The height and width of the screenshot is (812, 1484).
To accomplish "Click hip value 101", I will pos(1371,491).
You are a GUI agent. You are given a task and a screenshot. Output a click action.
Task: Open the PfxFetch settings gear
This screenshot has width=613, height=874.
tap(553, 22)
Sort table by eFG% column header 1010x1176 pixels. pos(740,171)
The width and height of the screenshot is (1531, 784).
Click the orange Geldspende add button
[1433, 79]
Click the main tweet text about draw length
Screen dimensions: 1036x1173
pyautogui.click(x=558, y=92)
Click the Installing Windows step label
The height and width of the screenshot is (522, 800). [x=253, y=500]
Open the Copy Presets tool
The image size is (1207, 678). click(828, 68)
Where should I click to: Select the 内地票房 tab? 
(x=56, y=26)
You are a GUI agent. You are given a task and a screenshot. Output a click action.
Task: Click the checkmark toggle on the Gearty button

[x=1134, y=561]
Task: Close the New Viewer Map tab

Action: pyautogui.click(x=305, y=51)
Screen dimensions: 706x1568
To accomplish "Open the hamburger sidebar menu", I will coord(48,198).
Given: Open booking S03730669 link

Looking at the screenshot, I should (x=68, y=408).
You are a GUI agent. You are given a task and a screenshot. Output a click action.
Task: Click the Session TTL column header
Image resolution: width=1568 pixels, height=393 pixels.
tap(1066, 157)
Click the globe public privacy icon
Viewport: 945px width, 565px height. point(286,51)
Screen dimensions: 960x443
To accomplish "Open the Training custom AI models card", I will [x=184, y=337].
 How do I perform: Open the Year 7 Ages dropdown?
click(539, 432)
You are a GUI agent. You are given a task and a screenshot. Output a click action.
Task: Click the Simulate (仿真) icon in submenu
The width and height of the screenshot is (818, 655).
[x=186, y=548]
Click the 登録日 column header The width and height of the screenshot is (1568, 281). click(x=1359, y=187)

_ _ _ _ _

Give back exactly the lines from the line containing "Image resolution: width=1568" to the end of the entries, and no other lines.

**Solution below**
Image resolution: width=1568 pixels, height=393 pixels.
tap(1066, 157)
Click the globe public privacy icon
Viewport: 945px width, 565px height. point(286,51)
Screen dimensions: 960x443
To accomplish "Open the Training custom AI models card", I will [x=184, y=337].
 How do I perform: Open the Year 7 Ages dropdown?
click(539, 432)
You are a GUI agent. You are given a task and a screenshot. Output a click action.
Task: Click the Simulate (仿真) icon in submenu
The width and height of the screenshot is (818, 655).
[x=186, y=548]
Click the 登録日 column header The width and height of the screenshot is (1568, 281). click(x=1359, y=187)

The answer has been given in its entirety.